DIFFERENTIAL DIAGNOSIS

  • Bullous pemphigoid
  • Erythema multiforme
  • Papular urticaria
  • Insect bite
  • Atopic dermatitis
  • Contact dermatitis
  • Scabies
  • Linear IgA disease
  • Grover's disease (transient acantholytic dermatosis)
 

DIAGNOSIS

 
 
  • Typical clinical features of extremely pruritic, grouped papulovesicular lesions with excoriations, symmetrically distributed on the extensors, is highly suggestive.

  • Histology: Erythematous skin adjacent to an early blister should be biopsied. Accumulation of neutrophils and eosinophils at the tip of dermal papillae  with formation of microabscesses. Separation develops between dermal papilla and the overlying epidermis. These clefts coalesce at places to develop subepidermal bullae.

  •  Direct immunofluorescence: The biopsy should be taken from clinically normal skin. It shows granular deposit of IgA in dermal papilla.  Dapsone therapy doesn’t alter direct immunofluorescence  finding, but prolonged adherence to gluten free diet results in disappearance of the deposits.
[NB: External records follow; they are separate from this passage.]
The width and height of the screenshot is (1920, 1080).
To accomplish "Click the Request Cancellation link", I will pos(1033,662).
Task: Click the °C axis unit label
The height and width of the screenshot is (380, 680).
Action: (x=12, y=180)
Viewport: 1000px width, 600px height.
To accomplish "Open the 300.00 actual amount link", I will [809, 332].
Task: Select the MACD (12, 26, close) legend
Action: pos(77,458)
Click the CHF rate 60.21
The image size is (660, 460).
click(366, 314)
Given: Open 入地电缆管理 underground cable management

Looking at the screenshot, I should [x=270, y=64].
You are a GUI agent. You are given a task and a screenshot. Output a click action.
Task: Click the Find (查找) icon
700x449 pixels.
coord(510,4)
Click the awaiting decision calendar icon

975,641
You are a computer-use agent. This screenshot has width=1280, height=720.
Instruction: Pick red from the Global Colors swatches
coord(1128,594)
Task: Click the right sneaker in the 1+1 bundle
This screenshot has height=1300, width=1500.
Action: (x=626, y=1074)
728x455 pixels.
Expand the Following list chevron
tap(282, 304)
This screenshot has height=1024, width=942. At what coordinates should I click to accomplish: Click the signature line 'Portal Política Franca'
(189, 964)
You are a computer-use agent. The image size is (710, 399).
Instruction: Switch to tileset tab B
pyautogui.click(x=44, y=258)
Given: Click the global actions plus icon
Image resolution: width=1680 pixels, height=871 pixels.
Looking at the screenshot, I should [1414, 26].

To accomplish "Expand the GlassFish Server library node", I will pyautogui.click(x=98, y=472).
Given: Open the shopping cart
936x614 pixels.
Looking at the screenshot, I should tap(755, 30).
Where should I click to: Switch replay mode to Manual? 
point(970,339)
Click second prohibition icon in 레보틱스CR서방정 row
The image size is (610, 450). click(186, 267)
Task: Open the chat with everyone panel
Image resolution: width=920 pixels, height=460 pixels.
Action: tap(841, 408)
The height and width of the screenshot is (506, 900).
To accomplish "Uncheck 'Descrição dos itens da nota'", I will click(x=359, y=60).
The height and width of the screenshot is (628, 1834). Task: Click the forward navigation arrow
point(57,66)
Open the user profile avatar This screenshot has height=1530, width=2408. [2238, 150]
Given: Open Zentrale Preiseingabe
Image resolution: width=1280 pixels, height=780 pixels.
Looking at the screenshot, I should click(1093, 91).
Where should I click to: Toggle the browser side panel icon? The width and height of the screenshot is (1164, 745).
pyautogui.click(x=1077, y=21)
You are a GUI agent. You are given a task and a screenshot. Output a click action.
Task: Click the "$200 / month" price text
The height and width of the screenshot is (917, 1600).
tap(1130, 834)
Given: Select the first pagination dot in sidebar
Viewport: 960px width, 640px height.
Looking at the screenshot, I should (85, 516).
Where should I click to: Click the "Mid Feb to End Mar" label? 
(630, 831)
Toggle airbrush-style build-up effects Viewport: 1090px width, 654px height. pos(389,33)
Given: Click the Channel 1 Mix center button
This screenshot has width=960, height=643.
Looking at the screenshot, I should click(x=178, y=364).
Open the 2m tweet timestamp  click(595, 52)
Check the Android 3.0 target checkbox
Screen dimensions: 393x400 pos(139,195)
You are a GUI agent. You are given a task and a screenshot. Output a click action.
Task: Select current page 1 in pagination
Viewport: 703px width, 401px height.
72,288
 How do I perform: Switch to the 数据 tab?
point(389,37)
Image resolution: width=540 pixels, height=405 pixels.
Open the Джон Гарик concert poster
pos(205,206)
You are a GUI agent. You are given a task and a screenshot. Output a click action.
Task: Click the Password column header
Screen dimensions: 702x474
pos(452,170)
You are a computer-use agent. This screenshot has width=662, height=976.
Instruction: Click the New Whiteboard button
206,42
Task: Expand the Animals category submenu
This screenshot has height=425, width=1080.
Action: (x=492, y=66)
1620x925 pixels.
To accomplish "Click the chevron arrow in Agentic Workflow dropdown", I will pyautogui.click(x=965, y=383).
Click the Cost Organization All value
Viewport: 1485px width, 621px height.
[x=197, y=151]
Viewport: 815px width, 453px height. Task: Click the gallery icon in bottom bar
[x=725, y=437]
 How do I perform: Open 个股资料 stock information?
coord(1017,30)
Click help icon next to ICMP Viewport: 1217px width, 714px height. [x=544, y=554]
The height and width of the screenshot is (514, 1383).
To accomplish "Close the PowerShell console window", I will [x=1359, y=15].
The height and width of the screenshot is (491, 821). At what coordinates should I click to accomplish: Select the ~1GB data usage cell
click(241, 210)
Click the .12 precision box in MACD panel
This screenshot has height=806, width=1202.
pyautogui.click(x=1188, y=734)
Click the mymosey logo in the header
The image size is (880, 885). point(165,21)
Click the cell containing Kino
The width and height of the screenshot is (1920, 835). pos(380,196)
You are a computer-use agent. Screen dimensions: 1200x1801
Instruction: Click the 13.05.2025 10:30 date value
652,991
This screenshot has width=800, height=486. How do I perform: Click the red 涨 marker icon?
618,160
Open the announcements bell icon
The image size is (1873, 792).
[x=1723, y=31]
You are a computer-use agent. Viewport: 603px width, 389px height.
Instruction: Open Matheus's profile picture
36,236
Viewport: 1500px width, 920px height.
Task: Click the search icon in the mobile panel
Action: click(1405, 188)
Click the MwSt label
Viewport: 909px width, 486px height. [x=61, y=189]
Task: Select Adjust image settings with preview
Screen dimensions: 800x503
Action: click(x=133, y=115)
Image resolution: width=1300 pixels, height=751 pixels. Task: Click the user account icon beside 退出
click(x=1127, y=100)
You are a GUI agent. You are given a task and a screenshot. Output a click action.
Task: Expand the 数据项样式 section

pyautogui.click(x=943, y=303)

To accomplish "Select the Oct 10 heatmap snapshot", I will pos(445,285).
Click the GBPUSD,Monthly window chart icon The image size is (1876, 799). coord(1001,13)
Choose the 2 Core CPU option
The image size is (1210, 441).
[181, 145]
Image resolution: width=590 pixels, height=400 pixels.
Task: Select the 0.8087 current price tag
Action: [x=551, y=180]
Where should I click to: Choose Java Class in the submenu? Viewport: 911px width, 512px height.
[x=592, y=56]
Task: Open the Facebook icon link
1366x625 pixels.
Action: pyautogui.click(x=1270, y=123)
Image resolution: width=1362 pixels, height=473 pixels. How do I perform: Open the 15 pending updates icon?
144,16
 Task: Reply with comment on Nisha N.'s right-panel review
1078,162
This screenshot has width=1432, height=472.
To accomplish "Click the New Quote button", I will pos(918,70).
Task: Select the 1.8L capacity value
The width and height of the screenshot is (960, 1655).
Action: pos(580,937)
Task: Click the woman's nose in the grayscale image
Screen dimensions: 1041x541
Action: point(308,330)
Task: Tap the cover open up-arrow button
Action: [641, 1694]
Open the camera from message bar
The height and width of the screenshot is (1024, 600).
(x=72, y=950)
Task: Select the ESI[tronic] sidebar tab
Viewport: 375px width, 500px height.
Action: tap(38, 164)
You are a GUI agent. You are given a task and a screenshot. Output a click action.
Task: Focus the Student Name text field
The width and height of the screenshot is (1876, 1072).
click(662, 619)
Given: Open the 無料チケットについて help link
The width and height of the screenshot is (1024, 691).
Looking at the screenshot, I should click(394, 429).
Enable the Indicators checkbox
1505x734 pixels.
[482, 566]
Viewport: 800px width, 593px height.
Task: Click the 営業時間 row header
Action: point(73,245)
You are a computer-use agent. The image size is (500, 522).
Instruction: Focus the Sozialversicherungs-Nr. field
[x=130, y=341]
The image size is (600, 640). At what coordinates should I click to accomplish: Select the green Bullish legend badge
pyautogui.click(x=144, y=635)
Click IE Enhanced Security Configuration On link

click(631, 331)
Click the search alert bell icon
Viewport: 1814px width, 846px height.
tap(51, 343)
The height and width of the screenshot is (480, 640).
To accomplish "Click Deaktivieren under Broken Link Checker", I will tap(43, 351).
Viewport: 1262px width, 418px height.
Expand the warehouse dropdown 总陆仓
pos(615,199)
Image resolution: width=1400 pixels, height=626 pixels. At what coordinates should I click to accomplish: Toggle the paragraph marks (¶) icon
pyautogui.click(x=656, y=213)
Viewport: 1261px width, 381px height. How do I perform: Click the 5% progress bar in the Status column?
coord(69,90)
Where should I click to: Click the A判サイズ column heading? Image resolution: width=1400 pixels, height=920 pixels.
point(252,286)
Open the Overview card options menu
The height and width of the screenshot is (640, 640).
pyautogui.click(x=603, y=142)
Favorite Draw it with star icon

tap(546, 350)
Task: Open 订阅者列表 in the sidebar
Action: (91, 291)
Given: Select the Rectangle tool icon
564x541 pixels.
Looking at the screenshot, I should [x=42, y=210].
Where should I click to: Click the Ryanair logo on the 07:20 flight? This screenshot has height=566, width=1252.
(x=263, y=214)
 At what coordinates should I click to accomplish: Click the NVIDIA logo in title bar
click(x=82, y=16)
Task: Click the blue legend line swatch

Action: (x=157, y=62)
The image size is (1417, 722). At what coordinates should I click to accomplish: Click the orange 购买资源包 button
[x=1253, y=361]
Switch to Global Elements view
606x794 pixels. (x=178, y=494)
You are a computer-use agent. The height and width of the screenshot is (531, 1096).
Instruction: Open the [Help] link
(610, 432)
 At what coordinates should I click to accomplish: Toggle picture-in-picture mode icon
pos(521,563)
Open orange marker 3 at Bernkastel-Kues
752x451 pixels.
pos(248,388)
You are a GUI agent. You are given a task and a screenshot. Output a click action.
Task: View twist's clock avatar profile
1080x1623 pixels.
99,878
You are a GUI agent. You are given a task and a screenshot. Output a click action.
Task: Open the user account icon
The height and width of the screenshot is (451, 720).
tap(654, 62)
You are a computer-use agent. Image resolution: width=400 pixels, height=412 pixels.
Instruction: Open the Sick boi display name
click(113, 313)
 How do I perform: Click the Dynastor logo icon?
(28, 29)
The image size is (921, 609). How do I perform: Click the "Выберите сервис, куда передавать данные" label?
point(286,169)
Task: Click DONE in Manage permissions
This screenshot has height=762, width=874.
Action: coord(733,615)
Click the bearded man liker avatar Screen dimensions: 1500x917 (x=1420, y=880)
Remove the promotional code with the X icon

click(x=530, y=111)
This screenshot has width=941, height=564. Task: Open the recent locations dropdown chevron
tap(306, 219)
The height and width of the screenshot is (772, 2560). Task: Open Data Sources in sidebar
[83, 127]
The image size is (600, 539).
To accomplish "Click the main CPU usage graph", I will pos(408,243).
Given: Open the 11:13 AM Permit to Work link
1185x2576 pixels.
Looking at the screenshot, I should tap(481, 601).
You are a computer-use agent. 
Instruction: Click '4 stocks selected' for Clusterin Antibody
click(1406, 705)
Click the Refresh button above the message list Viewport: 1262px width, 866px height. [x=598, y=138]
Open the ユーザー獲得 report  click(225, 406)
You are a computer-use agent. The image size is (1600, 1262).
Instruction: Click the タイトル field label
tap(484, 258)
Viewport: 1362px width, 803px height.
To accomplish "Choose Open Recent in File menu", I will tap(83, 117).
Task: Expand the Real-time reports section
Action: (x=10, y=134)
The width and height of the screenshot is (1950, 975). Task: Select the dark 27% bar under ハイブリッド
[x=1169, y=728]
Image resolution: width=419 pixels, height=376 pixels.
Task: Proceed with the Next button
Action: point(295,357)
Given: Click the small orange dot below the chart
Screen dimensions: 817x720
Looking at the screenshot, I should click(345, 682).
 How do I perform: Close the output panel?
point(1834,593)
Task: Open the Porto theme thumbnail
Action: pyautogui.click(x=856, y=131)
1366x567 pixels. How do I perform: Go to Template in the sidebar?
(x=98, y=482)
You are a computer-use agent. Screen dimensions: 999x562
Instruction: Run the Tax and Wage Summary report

  • Indirect immunofluorescence: Autoantibody to smooth muscle endomysium is found in a large number of cases.
    Other autoantibodies that may be detected are: thyroid microsomal antibodies, antinuclear antibodies, and anti-reticulin antibodies.

 
 

COURSE AND PROGNOSIS

 
 
  • Untreated, dermatitis herpetiformis generally runs a life-long course with  intermittent exacerbation and  remission.
  • Spontaneous permanent remission may occur in some patients.
  • General health of the patients, however, is not affected by the disease.

 

 
 

TREATMENT

 
 
  • Drugs: Dapsone is the drug of choice. Usually started at 100mg/day, the dose may be increased to 400mg/day depending on response. After remission, the dose is reduced and the minimum dose effective for prevention of relapse is continued. Careful monitoring for side-effects like hemolytic anemia, methemoglobulinemia, and neutropenia should be done. Sulphapyridine (1.5 g/day) is an alternative.
     

  • Diet: For long-term remission, gluten-free diet should be advised. This takes a long time to take effect. Wheat, barley, and rye are the dietary constituents that contain gluten. Although extremely difficult for most patients to adhere to, a gluten-free diet eventually may make withdrawal of dapsone possible. Gluten-free diet also diminishes the chance of developing lymphomas.